* Assignment: Each of the lines below must be written out exactly as shown.

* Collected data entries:
>>>

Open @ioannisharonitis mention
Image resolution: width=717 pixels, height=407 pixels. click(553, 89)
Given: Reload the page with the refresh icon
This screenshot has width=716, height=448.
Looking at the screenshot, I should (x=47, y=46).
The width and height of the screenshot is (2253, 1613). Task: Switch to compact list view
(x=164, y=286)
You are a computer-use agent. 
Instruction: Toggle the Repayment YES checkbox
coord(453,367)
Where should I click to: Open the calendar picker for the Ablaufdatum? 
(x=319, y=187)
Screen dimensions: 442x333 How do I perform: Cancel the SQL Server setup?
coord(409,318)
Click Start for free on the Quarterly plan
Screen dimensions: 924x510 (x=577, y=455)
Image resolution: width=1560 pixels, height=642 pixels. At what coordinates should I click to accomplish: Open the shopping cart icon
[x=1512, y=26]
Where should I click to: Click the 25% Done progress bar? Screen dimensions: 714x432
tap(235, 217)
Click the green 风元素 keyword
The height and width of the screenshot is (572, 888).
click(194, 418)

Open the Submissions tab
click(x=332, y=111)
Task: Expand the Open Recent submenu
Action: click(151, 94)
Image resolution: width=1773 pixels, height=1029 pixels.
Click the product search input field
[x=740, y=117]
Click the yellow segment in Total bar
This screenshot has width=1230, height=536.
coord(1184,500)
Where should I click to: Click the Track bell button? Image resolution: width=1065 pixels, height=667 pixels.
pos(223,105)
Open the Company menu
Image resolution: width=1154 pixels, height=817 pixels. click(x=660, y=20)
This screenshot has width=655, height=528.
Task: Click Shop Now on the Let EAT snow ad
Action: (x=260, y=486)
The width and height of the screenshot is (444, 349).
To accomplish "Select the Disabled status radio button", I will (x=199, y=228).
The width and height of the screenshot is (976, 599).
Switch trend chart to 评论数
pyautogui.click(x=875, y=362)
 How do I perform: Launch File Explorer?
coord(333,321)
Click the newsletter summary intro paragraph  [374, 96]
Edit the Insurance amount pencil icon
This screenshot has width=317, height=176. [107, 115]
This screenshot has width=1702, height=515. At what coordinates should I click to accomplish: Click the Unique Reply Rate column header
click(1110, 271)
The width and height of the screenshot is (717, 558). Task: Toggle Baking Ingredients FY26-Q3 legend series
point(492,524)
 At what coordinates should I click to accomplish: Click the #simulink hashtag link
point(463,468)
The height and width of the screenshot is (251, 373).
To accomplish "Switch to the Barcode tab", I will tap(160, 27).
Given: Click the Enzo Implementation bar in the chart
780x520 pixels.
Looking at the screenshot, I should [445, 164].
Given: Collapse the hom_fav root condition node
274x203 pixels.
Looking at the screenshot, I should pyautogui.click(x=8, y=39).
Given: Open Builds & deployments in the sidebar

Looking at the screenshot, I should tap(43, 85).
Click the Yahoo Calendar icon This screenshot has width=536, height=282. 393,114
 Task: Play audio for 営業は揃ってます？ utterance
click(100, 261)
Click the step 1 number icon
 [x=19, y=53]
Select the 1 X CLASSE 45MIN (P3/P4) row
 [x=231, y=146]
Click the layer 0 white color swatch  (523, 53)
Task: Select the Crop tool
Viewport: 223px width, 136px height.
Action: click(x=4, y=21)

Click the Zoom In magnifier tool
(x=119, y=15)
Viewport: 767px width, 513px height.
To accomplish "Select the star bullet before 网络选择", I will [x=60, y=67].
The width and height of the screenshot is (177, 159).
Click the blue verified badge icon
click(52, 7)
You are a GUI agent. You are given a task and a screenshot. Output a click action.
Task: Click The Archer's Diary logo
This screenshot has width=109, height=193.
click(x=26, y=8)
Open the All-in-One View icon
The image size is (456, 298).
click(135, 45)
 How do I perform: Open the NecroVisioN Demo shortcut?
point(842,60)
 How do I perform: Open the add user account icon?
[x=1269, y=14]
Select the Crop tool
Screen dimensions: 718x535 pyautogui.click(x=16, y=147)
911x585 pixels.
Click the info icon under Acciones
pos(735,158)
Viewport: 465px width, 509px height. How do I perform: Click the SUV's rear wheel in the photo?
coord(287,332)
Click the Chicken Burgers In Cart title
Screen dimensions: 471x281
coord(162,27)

<<<

* Answer to this task:
Open @ioannisharonitis mention
Image resolution: width=717 pixels, height=407 pixels. click(553, 89)
Given: Reload the page with the refresh icon
This screenshot has width=716, height=448.
Looking at the screenshot, I should (x=47, y=46).
The width and height of the screenshot is (2253, 1613). Task: Switch to compact list view
(x=164, y=286)
You are a computer-use agent. 
Instruction: Toggle the Repayment YES checkbox
coord(453,367)
Where should I click to: Open the calendar picker for the Ablaufdatum? 
(x=319, y=187)
Screen dimensions: 442x333 How do I perform: Cancel the SQL Server setup?
coord(409,318)
Click Start for free on the Quarterly plan
Screen dimensions: 924x510 (x=577, y=455)
Image resolution: width=1560 pixels, height=642 pixels. At what coordinates should I click to accomplish: Open the shopping cart icon
[x=1512, y=26]
Where should I click to: Click the 25% Done progress bar? Screen dimensions: 714x432
tap(235, 217)
Click the green 风元素 keyword
The height and width of the screenshot is (572, 888).
click(194, 418)

Open the Submissions tab
click(x=332, y=111)
Task: Expand the Open Recent submenu
Action: click(151, 94)
Image resolution: width=1773 pixels, height=1029 pixels.
Click the product search input field
[x=740, y=117]
Click the yellow segment in Total bar
This screenshot has width=1230, height=536.
coord(1184,500)
Where should I click to: Click the Track bell button? Image resolution: width=1065 pixels, height=667 pixels.
pos(223,105)
Open the Company menu
Image resolution: width=1154 pixels, height=817 pixels. click(x=660, y=20)
This screenshot has width=655, height=528.
Task: Click Shop Now on the Let EAT snow ad
Action: (x=260, y=486)
The width and height of the screenshot is (444, 349).
To accomplish "Select the Disabled status radio button", I will (x=199, y=228).
The width and height of the screenshot is (976, 599).
Switch trend chart to 评论数
pyautogui.click(x=875, y=362)
 How do I perform: Launch File Explorer?
coord(333,321)
Click the newsletter summary intro paragraph  [374, 96]
Edit the Insurance amount pencil icon
This screenshot has width=317, height=176. [107, 115]
This screenshot has width=1702, height=515. At what coordinates should I click to accomplish: Click the Unique Reply Rate column header
click(1110, 271)
The width and height of the screenshot is (717, 558). Task: Toggle Baking Ingredients FY26-Q3 legend series
point(492,524)
 At what coordinates should I click to accomplish: Click the #simulink hashtag link
point(463,468)
The height and width of the screenshot is (251, 373).
To accomplish "Switch to the Barcode tab", I will tap(160, 27).
Given: Click the Enzo Implementation bar in the chart
780x520 pixels.
Looking at the screenshot, I should [445, 164].
Given: Collapse the hom_fav root condition node
274x203 pixels.
Looking at the screenshot, I should pyautogui.click(x=8, y=39).
Given: Open Builds & deployments in the sidebar

Looking at the screenshot, I should tap(43, 85).
Click the Yahoo Calendar icon This screenshot has width=536, height=282. 393,114
 Task: Play audio for 営業は揃ってます？ utterance
click(100, 261)
Click the step 1 number icon
 [x=19, y=53]
Select the 1 X CLASSE 45MIN (P3/P4) row
 [x=231, y=146]
Click the layer 0 white color swatch  (523, 53)
Task: Select the Crop tool
Viewport: 223px width, 136px height.
Action: click(x=4, y=21)

Click the Zoom In magnifier tool
(x=119, y=15)
Viewport: 767px width, 513px height.
To accomplish "Select the star bullet before 网络选择", I will [x=60, y=67].
The width and height of the screenshot is (177, 159).
Click the blue verified badge icon
click(52, 7)
You are a GUI agent. You are given a task and a screenshot. Output a click action.
Task: Click The Archer's Diary logo
This screenshot has width=109, height=193.
click(x=26, y=8)
Open the All-in-One View icon
The image size is (456, 298).
click(135, 45)
 How do I perform: Open the NecroVisioN Demo shortcut?
point(842,60)
 How do I perform: Open the add user account icon?
[x=1269, y=14]
Select the Crop tool
Screen dimensions: 718x535 pyautogui.click(x=16, y=147)
911x585 pixels.
Click the info icon under Acciones
pos(735,158)
Viewport: 465px width, 509px height. How do I perform: Click the SUV's rear wheel in the photo?
coord(287,332)
Click the Chicken Burgers In Cart title
Screen dimensions: 471x281
coord(162,27)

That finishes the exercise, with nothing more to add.